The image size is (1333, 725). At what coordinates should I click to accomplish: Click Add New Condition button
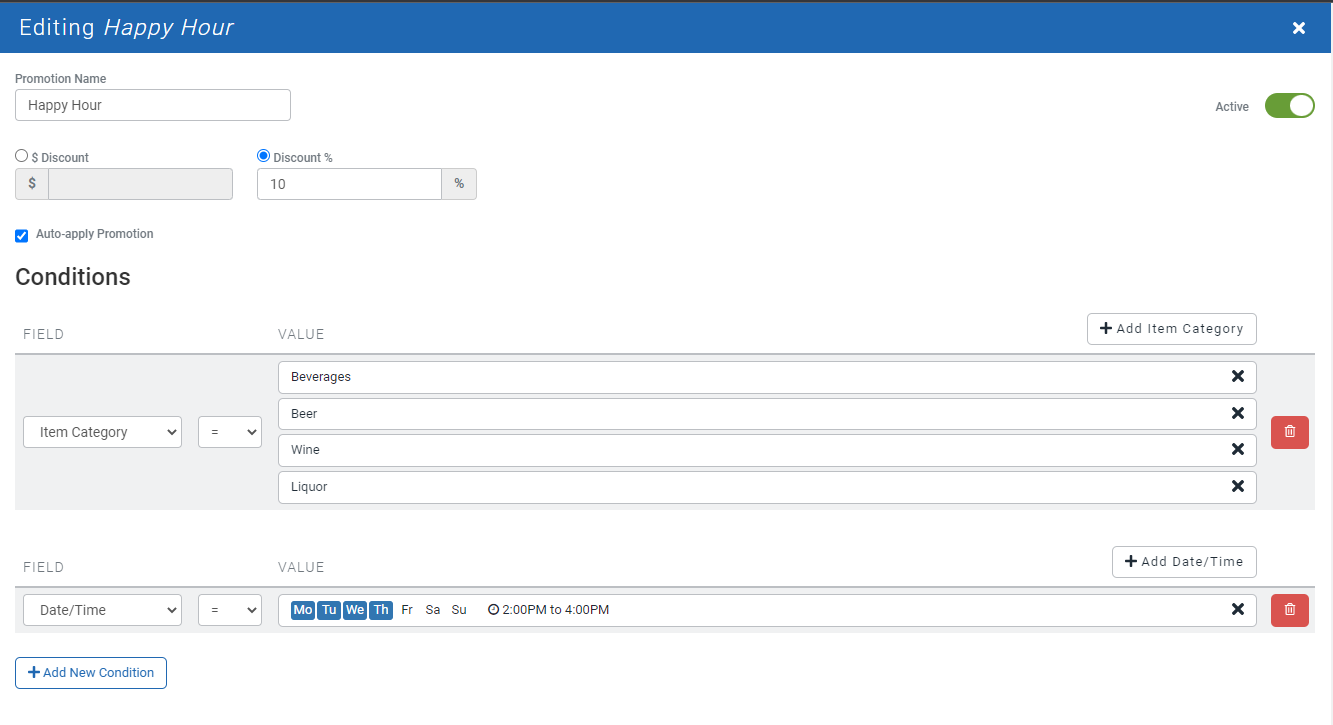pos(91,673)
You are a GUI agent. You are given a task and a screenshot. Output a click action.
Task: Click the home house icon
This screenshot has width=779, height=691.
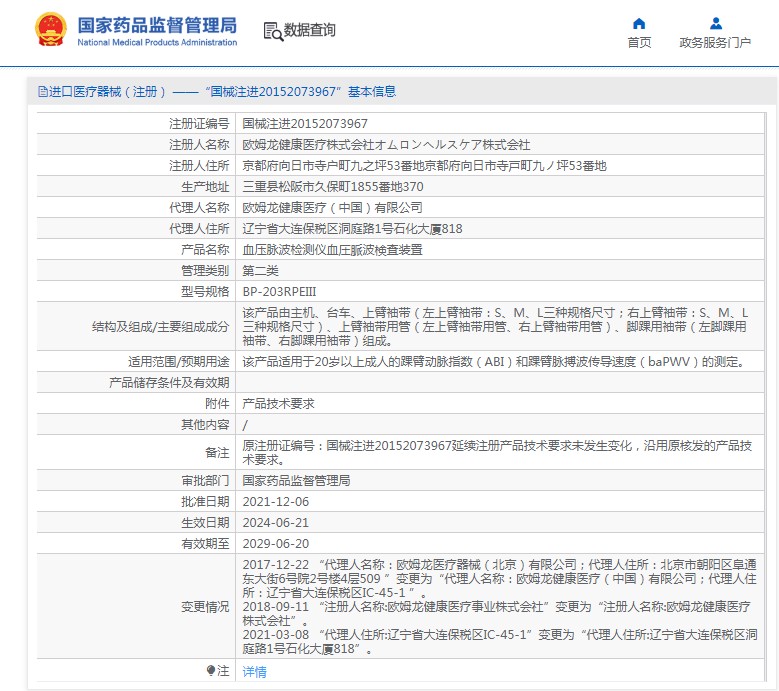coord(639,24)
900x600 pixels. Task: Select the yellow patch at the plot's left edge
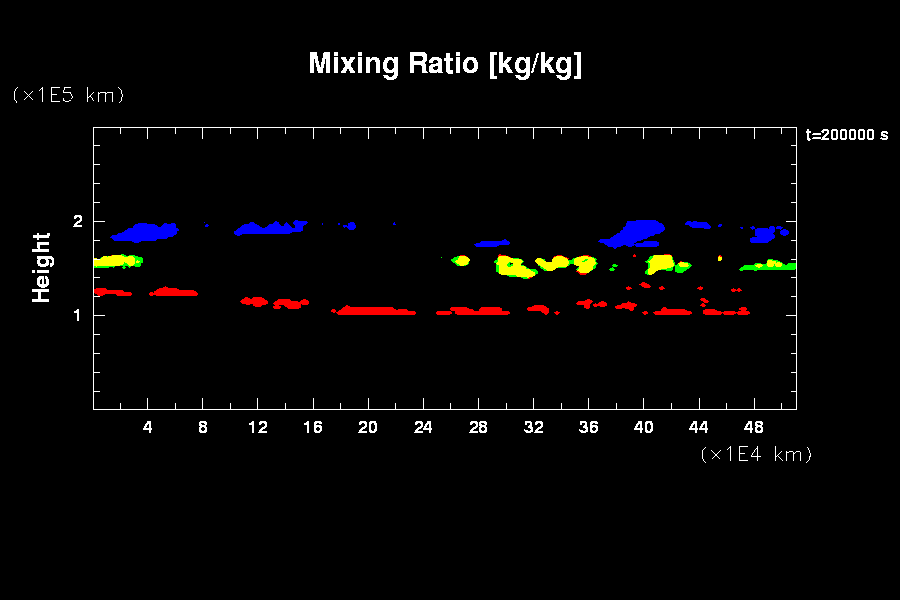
•••••
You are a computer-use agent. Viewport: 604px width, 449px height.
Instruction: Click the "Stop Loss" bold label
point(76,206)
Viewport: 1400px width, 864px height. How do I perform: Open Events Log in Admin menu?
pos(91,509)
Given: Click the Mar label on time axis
•••••
(Exercise):
Would you write out exactly the lines above, starting at the line containing "You are a GUI" and stopping after the line containing "900x600 pixels. Task: Select"? Omit the pictures.

(Task output):
You are a GUI agent. You are given a task and a screenshot. Output a click action.
Task: Click the home house icon
This screenshot has width=779, height=691.
coord(639,24)
900x600 pixels. Task: Select the yellow patch at the plot's left edge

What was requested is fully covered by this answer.